Typical Time at Level
2–5 years (typical: ~3 years)
Total Compensation (US)
$225K–$290K (median: $261K)
Source: Levels.fyi
Why Engineers Get Stuck Here
- •Not demonstrating Senior-level scope — doing excellent P40 work doesn't get you to P50
- •Impact stays within your immediate team — P50 requires visible cross-team influence
- •Not leading technical initiatives or owning design decisions for larger features
- •Years of proving yourself required — the P40 to P50 jump is not quick
- •Skip manager approval needed — your manager alone can't promote you
- •Not collecting strong peer feedback to support your case
P50 — Senior Engineer
SeniorSenior-level scope and impact. You lead medium-to-large projects, drive technical decisions for your team, mentor mid-level engineers, and operate with high autonomy. Cross-team collaboration is expected. P50 is the terminal level for the majority of Atlassian engineers.
Typical Time at Level
2–4+ years (typical: ~4 years)
Total Compensation (US)
$270K–$350K (median: $302K)
Source: Levels.fyi
Why Engineers Get Stuck Here
- •P50 to P60 is notoriously difficult — described as 'nearly impossible' by many engineers
- •The bar keeps getting raised — engineers report working for years toward P60 without success
- •Calibration committee required for P60 — a panel of managers must agree, not just your manager
- •Limited P60 headcount — there simply aren't many Principal slots available
- •Impact scope must expand well beyond your team into org-level influence
- •Many engineers accept the only path to P60 is to leave, get promoted elsewhere, and return
- •Not developing architectural influence — P60 requires shaping technical direction across teams
P60 — Principal Engineer
Staff (at other companies)Organization-wide technical leadership. You drive architectural decisions across multiple teams, shape technical strategy, and are recognized as a go-to expert in your domain. Equivalent to Staff Engineer at most other companies. Very few engineers reach this level through internal promotion — most P60 engineers were hired externally at this level.
Typical Time at Level
3–5+ years (typical: ~5 years)
Total Compensation (US)
$420K–$560K (median: $488K)
Source: Levels.fyi
Why Engineers Get Stuck Here
- •P70 (Senior Principal) is effectively unreachable through internal promotion
- •Impact must extend across the entire engineering organization
- •Limited headcount — P70/P80 levels exist on paper but barely in practice
- •External hiring is the primary path to P70+ — zero P70/P80 engineers reported in some offices
Additional Context
Atlassian was founded in Sydney, Australia, which is why there is no 'Staff Engineer' title — the term has a different meaning in Australian engineering culture.

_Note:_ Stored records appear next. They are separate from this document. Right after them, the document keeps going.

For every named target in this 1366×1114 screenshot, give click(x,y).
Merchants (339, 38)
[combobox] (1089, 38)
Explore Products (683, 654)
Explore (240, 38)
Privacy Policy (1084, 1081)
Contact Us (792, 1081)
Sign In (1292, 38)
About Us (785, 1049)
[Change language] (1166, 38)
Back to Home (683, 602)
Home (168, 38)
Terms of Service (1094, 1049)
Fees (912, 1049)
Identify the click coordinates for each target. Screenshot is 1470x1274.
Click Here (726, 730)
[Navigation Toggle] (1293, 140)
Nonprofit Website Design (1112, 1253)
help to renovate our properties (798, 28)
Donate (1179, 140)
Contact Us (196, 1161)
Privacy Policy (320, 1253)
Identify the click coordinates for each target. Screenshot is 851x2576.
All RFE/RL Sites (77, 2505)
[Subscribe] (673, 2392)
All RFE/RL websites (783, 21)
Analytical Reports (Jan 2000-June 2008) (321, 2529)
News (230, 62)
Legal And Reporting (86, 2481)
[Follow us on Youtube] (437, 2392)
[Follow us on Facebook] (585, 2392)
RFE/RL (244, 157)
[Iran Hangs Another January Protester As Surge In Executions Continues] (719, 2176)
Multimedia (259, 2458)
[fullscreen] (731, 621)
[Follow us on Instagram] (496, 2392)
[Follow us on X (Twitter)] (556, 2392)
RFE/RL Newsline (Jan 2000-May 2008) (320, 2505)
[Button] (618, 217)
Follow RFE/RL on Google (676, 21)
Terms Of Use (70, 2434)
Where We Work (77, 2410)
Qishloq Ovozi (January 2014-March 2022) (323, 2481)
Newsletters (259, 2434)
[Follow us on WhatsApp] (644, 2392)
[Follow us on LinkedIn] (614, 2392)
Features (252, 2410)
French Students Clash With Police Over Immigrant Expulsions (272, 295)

The equivalent level is P60 (Principal Engineer). Atlassian's engineering culture emphasizes team autonomy and collaboration through its own tools (Jira, Confluence, Bitbucket). The company shifted to a distributed-first model ('Team Anywhere') in 2020, which affects how cross-team influence and visibility are demonstrated for promotions. P70 and P80 levels exist on paper but are functionally unreachable through internal promotion for most engineers.
Data sourced from Team Blind (verified Atlassian employees), Levels.fyi, Glassdoor, and 4dayweek.io. Compensation figures from Levels.fyi (US). Last verified March 2026.